* **WORK REQUEST**: Whatever lines the data contains, output all of them unchanged.

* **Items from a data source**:

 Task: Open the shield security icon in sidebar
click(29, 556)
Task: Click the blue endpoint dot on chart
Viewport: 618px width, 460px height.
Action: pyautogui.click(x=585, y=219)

* **SOLUTION TO THE EXERCISE**:
 Task: Open the shield security icon in sidebar
click(29, 556)
Task: Click the blue endpoint dot on chart
Viewport: 618px width, 460px height.
Action: pyautogui.click(x=585, y=219)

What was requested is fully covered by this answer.